» What is required:
In this exercise, write out the data word for word and leave every image out.
▼▼▼
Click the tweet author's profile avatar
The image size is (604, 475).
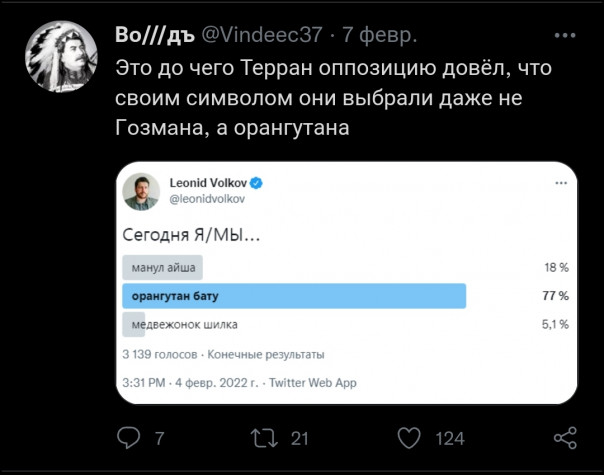pos(66,60)
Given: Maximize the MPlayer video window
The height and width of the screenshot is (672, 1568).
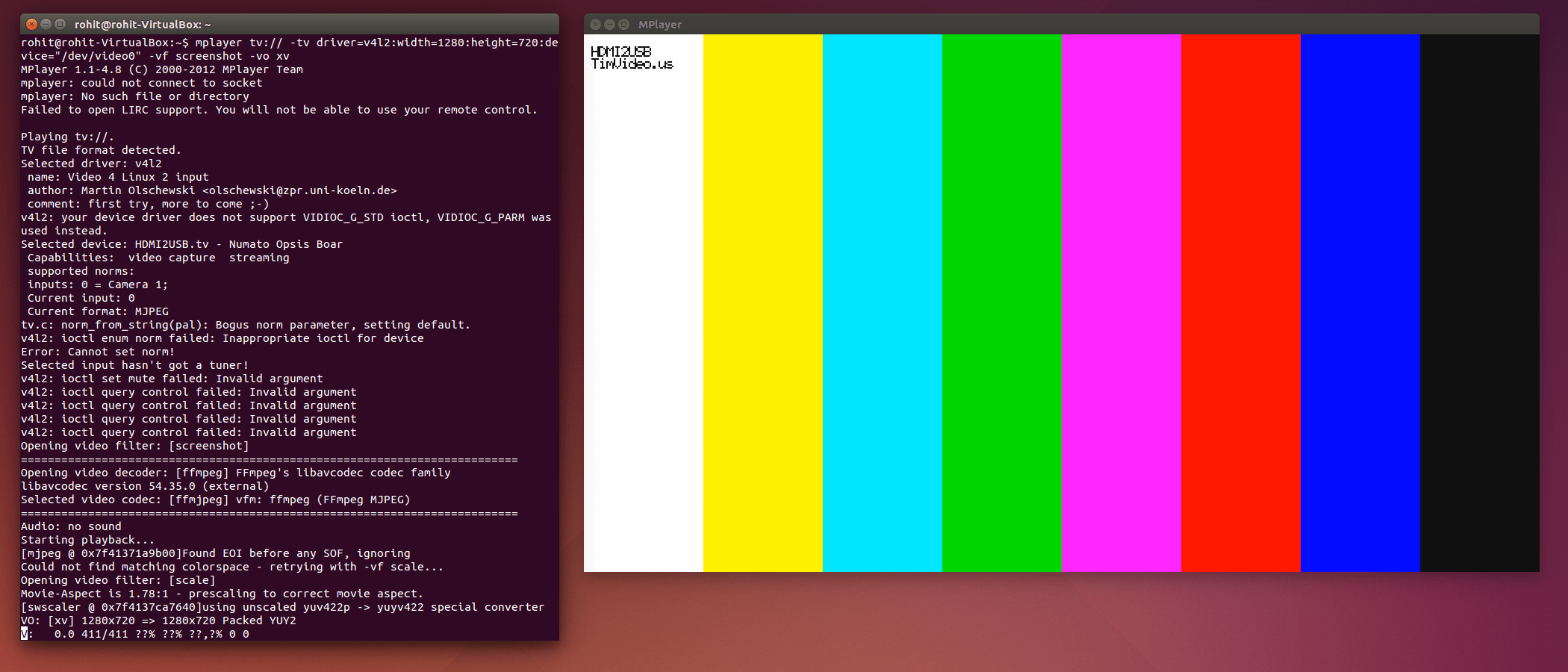Looking at the screenshot, I should [x=624, y=24].
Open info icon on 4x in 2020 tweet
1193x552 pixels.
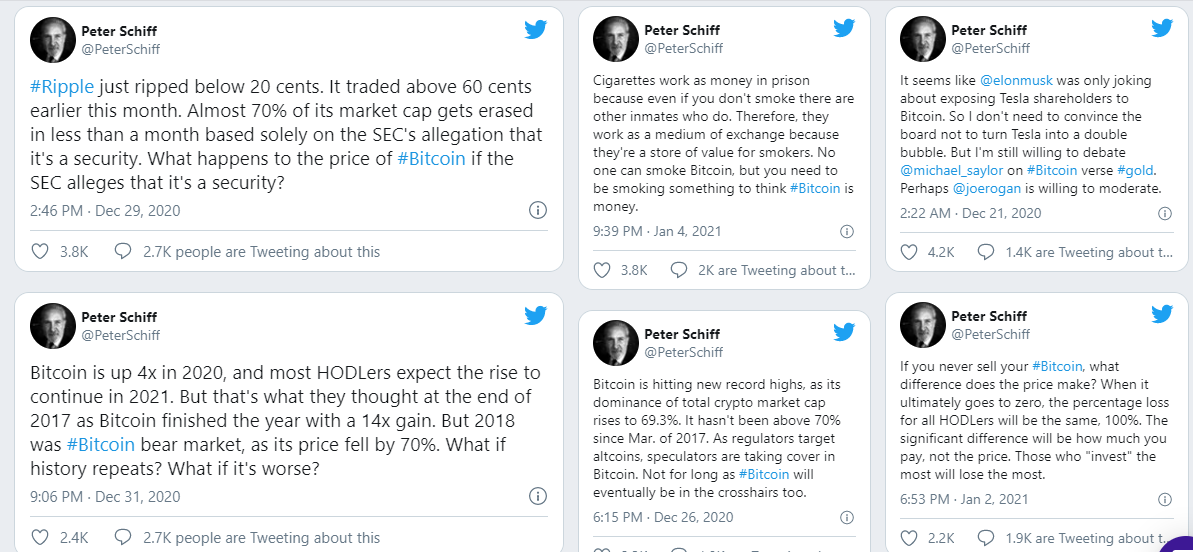537,496
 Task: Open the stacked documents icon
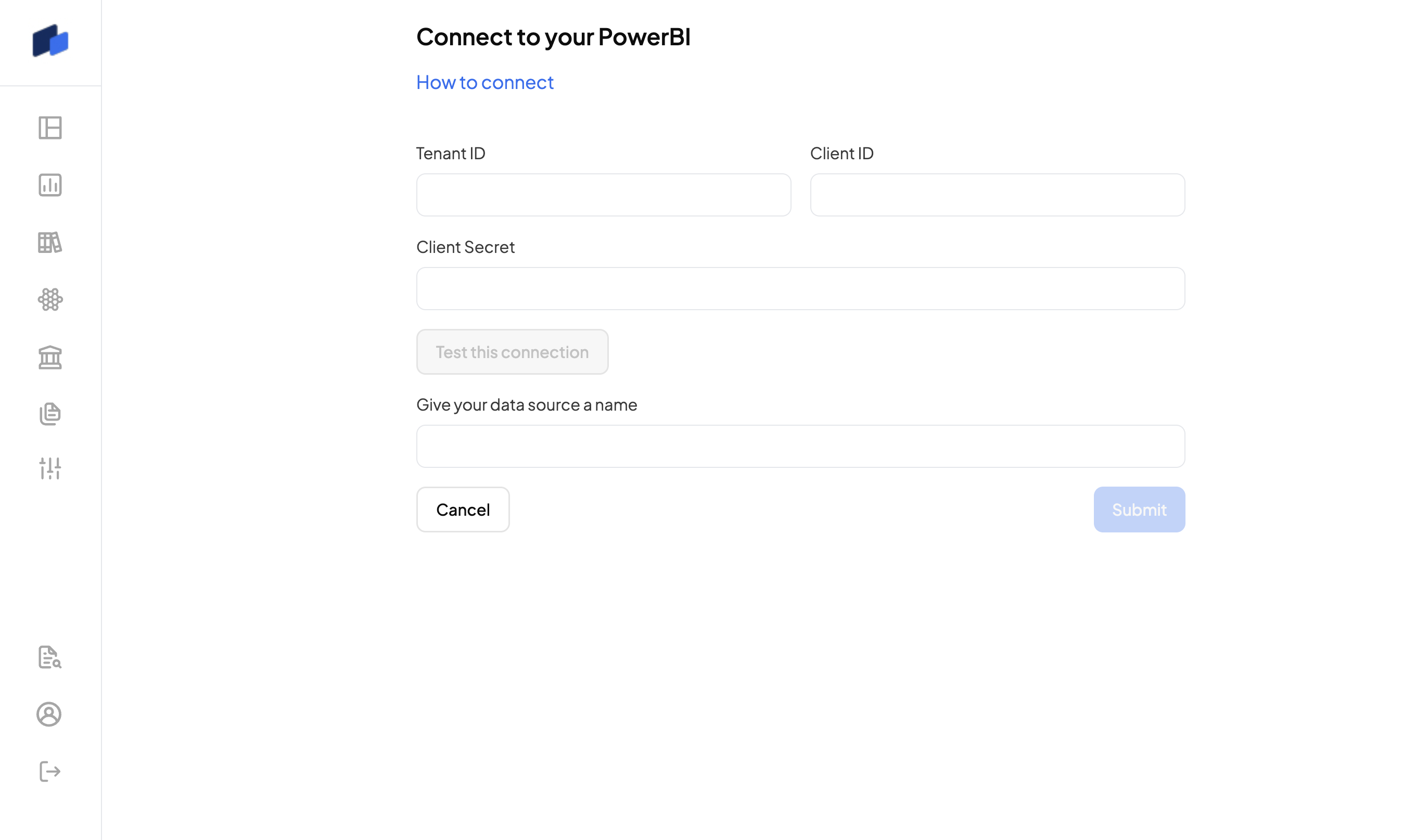[x=50, y=414]
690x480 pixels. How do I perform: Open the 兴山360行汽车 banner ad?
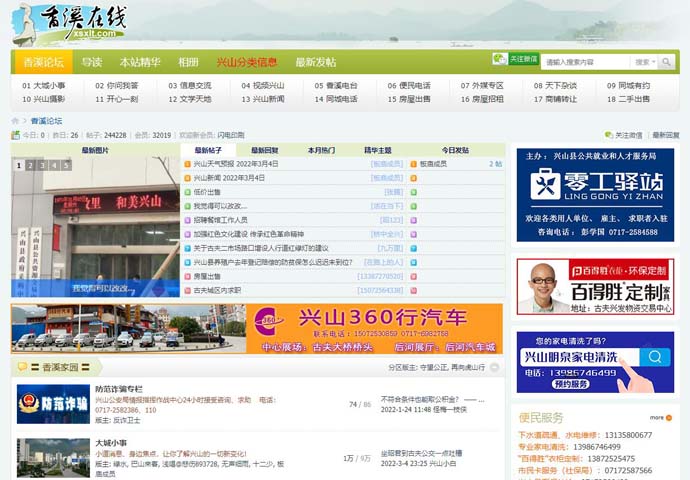click(x=257, y=329)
▲▲▲
» Task response:
Click the tweet author's profile avatar
The image size is (604, 475).
pos(66,60)
Given: Maximize the MPlayer video window
The height and width of the screenshot is (672, 1568).
Looking at the screenshot, I should [x=624, y=24].
Open info icon on 4x in 2020 tweet
1193x552 pixels.
537,496
 Task: Open the stacked documents icon
[x=50, y=414]
690x480 pixels. How do I perform: Open the 兴山360行汽车 banner ad?
click(x=257, y=329)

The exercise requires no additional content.